Reverse engineer database failover and reapply to staging

when can we schedule this drill to happen?

When we have the load balancers for the secondaries in place. Doing a failover before that is possible, but requires downtime and manual updating of the secondaries as configured in the application.

@yorickpeterse ah, so does this mean that right now we don't have a failover mechanism that actually works?

While we get the LBs in place could you review that documentation is up to date and that we can recover replication following the runbook?

@pcarranza

ah, so does this mean that right now we don't have a failover mechanism that actually works?

Technically it works, but the application will "lose" a secondary in the process because it will be promoted to the primary. As far as I can tell outside of that it should still work

The technically scares me

Since we're hiring a consultant to help us out with database work, I think we should take the following steps:

During the health check we explain our current setup, and discuss what we can do to make this work in the best way
Based on this we either test/improve the existing setup (corosync, etc), or we implement a new setup (given it's better)
We test this in staging first, using 1 primary and at least 2 secondaries (in case we need quoroms, etc)
Once we're confident we set this up in production
Once set up we need to test this in production (as production isn't staging), this needs to be planned ahead as it might cause downtime

If there is team bandwidth this week, then once #1330 (closed) is complete, should we try this test a.s.a.p.? I would think the answer is yes.
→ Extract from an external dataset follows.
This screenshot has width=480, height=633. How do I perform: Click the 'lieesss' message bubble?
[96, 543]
@yorickpeterse can we get to that meeting with a reverse engineered explanation of what out setup is? I think it's dug somewhere in the cookbooks, but I'm not confident it is properly explained/documented anywhere.

@ernstvn this has to happen ASAP, I'm just not sure we have team bandwidth to take on it this week. Also I would like to start with the deprecation path for the old Runners ASAP too.
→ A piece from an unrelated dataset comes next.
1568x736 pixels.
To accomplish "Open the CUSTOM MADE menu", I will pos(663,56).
@ernstvn #1330 (closed) requires that we add support for configuring extra details in the application. This in turn is a new feature, which we can't release until 9.1. So I don't see that happening this week.

@pcarranza

can we get to that meeting with a reverse engineered explanation of what out setup is? I think it's dug somewhere in the cookbooks, but I'm not confident it is properly explained/documented anywhere.

That was my plan.

added critical label

@pcarranza reasonably pointed out that this issue should be resolved in the course of discussing HA / failover practices with @northrup and @sfrost. Yes?

@ernstvn @pcarranza

So the first thing we need to do here is to get staging back in shape. This means:

Getting rid of some replicas since we don't need 3 (at least 1 is enough): https://gitlab.com/gitlab-com/infrastructure/issues/1439
Make sure replication and all that is set up properly using Omnibus (right now it's still using a manual setup)
Set up pacemaker/corosync the same way as we use it for production

Once done we can review staging with @sfrost , run tests and what not, then move on to production.

@yorickpeterse which of these steps can you tackle vs. which ones do you need help from a production engineer?

@ernstvn Steps 1 to 3 would need to be done by a production engineer. Testing and such probably won't require a production engineer (at least not for staging).

@jtevnan do you think you could help in here?

This would include reverse engineering our current corosync failover process.

changed milestone to %WoW ending 2017-05-17

Definitely!

corosync failover ftw!

@jtevnan let's reduce the scope of this issue to only replicate our failover mechanism in staging.

Does this make sense?

changed title from Fire drill postgres failover and replication recovery to Reverse engineer database failover and reapply to staging

Ok, I just did change the scope.

@jtevnan were you going to pick this one up?

assigned to @jtevnan

yes: i will start as soon as i can

mentioned in issue #1448 (closed)

@jtevnan Can you please update the expected timeline on this issue?

Once https://gitlab.com/gitlab-com/infrastructure/issues/1573 is resolved and the redis stuff is stable, i will tackle this. Hopefully today.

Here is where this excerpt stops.